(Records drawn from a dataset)
+ + +
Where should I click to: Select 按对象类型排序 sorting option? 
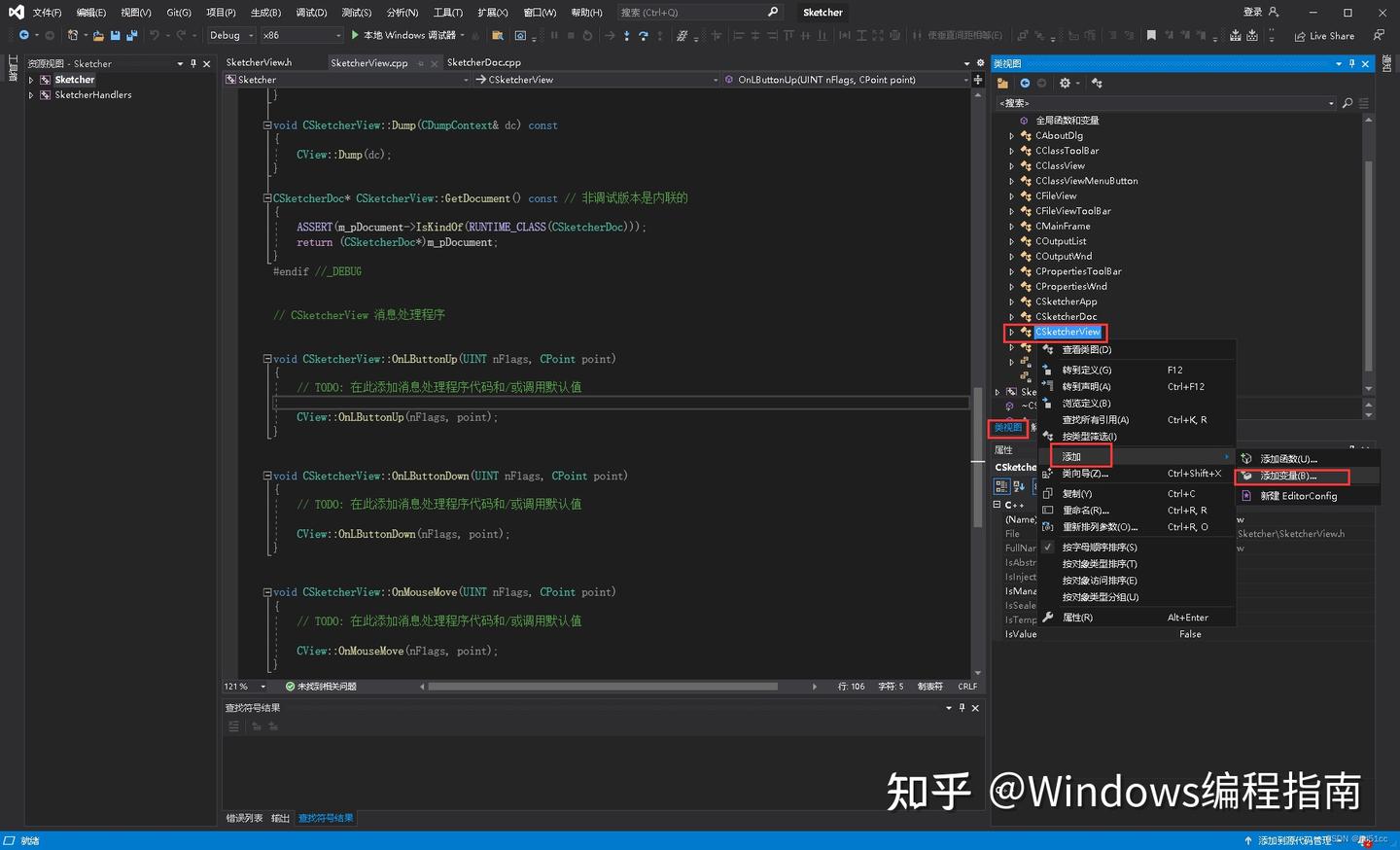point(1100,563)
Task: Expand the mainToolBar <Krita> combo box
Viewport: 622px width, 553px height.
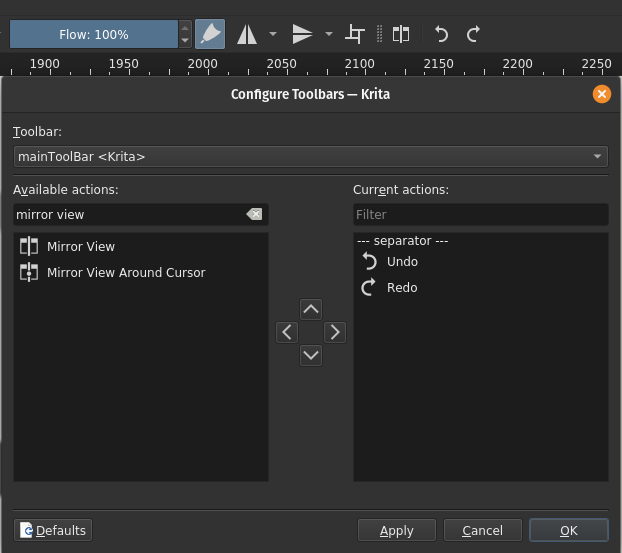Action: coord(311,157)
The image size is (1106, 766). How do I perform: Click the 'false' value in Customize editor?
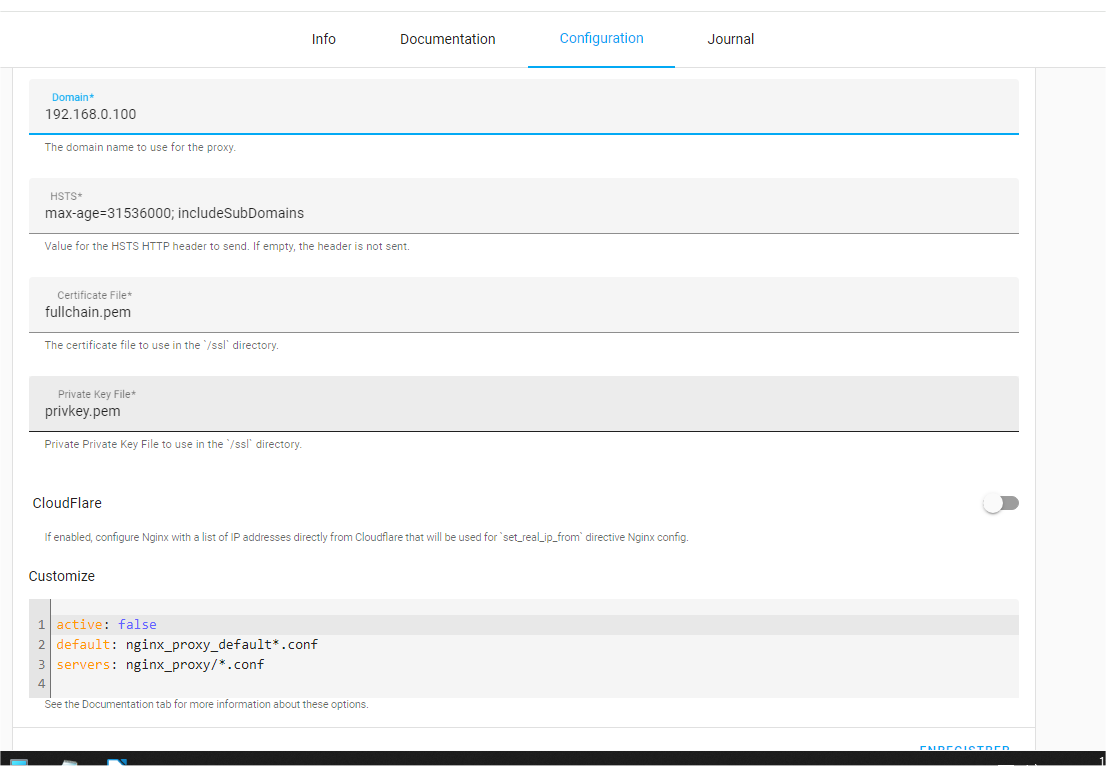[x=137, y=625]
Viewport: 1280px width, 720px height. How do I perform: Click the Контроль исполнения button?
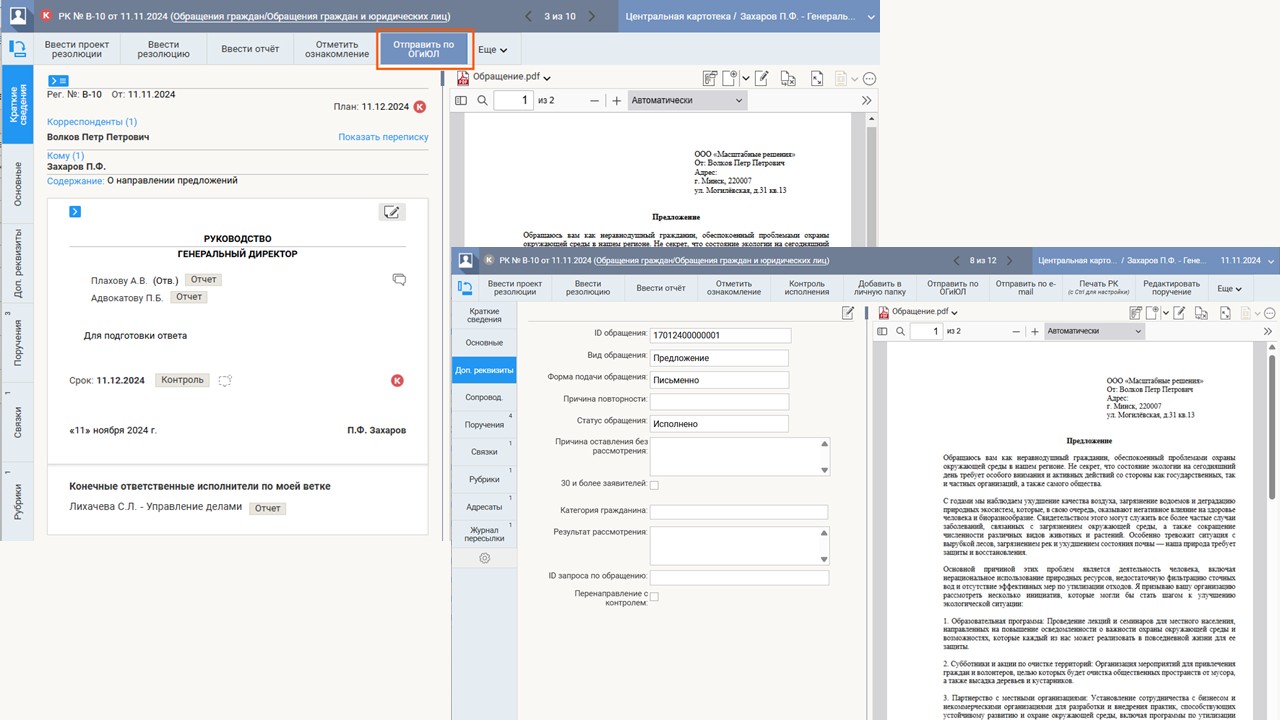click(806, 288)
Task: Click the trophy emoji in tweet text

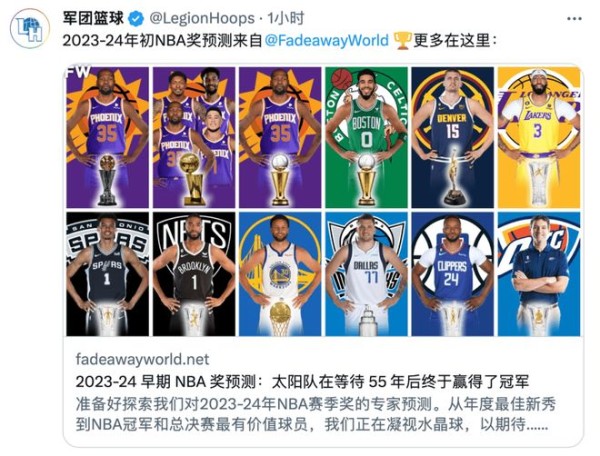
+ + +
■ **Directions**
Each line in the data that holds the string "Task" needs to be copied.

■ **Exercise result**
Task: Expand the mainToolBar <Krita> combo box
Task: Click the trophy emoji in tweet text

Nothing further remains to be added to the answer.